• [요청 사항]: 아래 기록의 모든 줄을 '번호'와 '내용' 두 열로 된 마크다운 표로 옮겨 적으세요. 빈 줄은 빼고, 그림은 답에 넣지 마세요.

• [기록 자료]:
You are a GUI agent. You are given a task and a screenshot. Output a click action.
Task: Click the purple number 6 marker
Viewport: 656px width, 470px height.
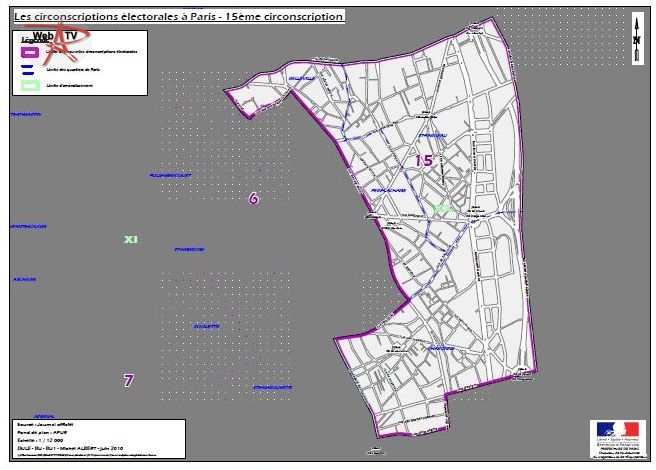click(253, 199)
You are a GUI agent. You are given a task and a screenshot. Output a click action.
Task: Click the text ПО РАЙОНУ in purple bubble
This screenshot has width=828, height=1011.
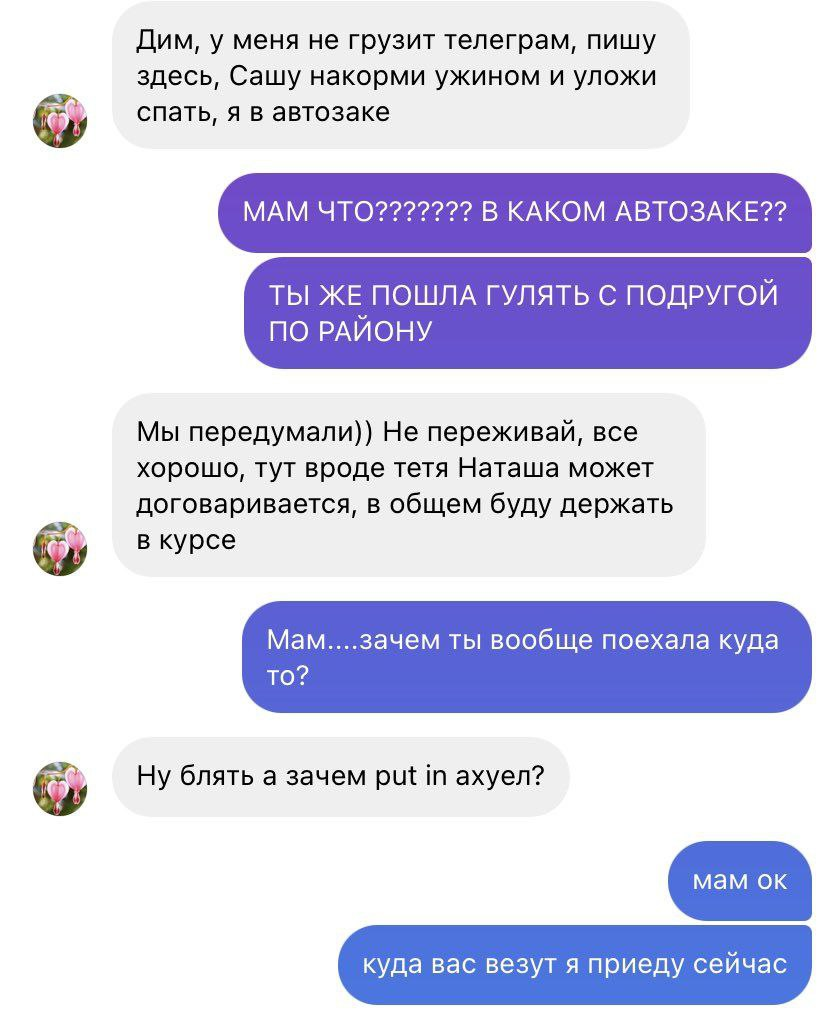(350, 331)
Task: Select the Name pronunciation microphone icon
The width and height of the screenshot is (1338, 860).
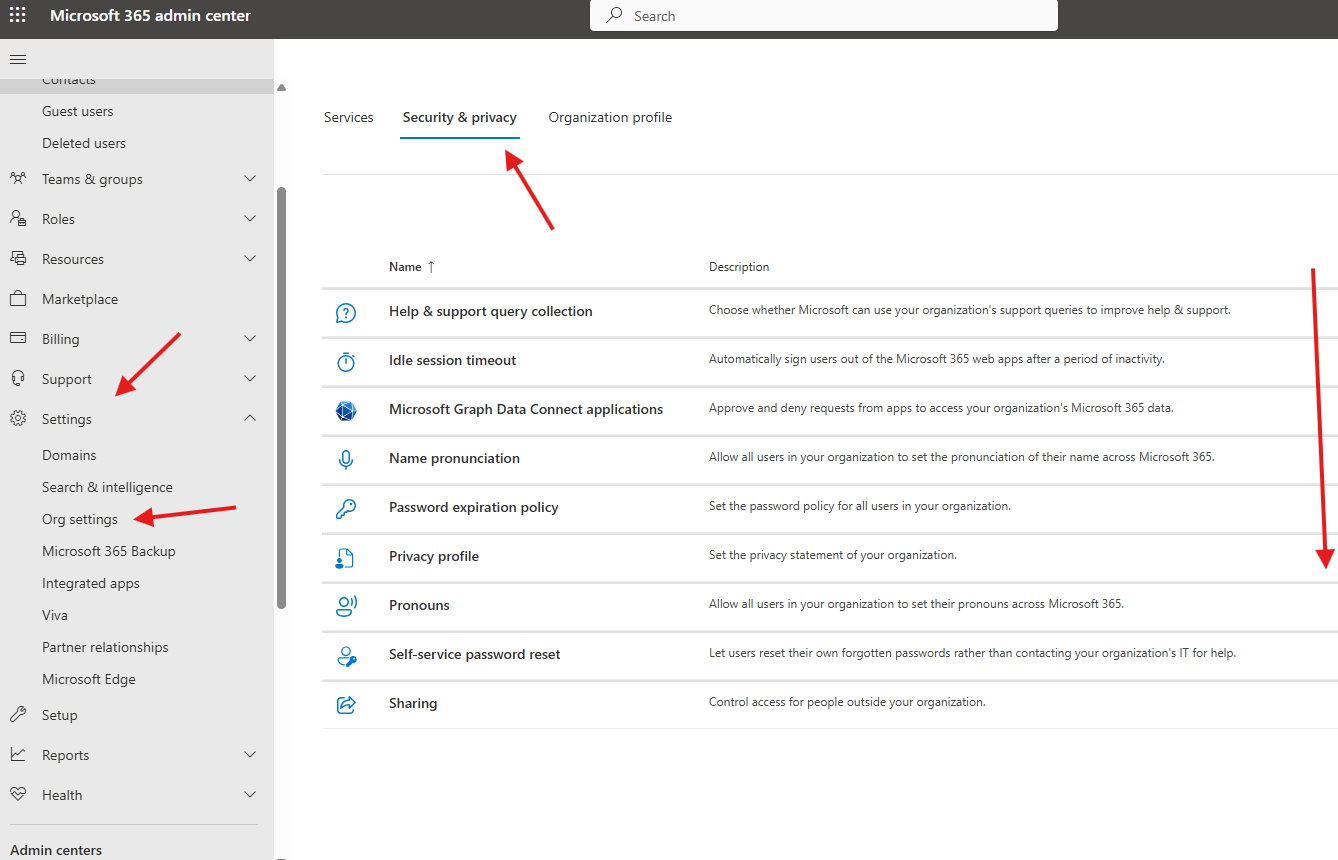Action: pos(346,459)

• [연습 답안]:
| 번호 | 내용 |
|---|---|
| 1 | You are a GUI agent. You are given a task and a screenshot. Output a click action. |
| 2 | Task: Click the purple number 6 marker |
| 3 | Viewport: 656px width, 470px height. |
| 4 | click(253, 199) |
| 5 | You are a GUI agent. You are given a task and a screenshot. Output a click action. |
| 6 | Task: Click the text ПО РАЙОНУ in purple bubble |
| 7 | This screenshot has width=828, height=1011. |
| 8 | (350, 331) |
| 9 | Task: Select the Name pronunciation microphone icon |
| 10 | The width and height of the screenshot is (1338, 860). |
| 11 | Action: pos(346,459) |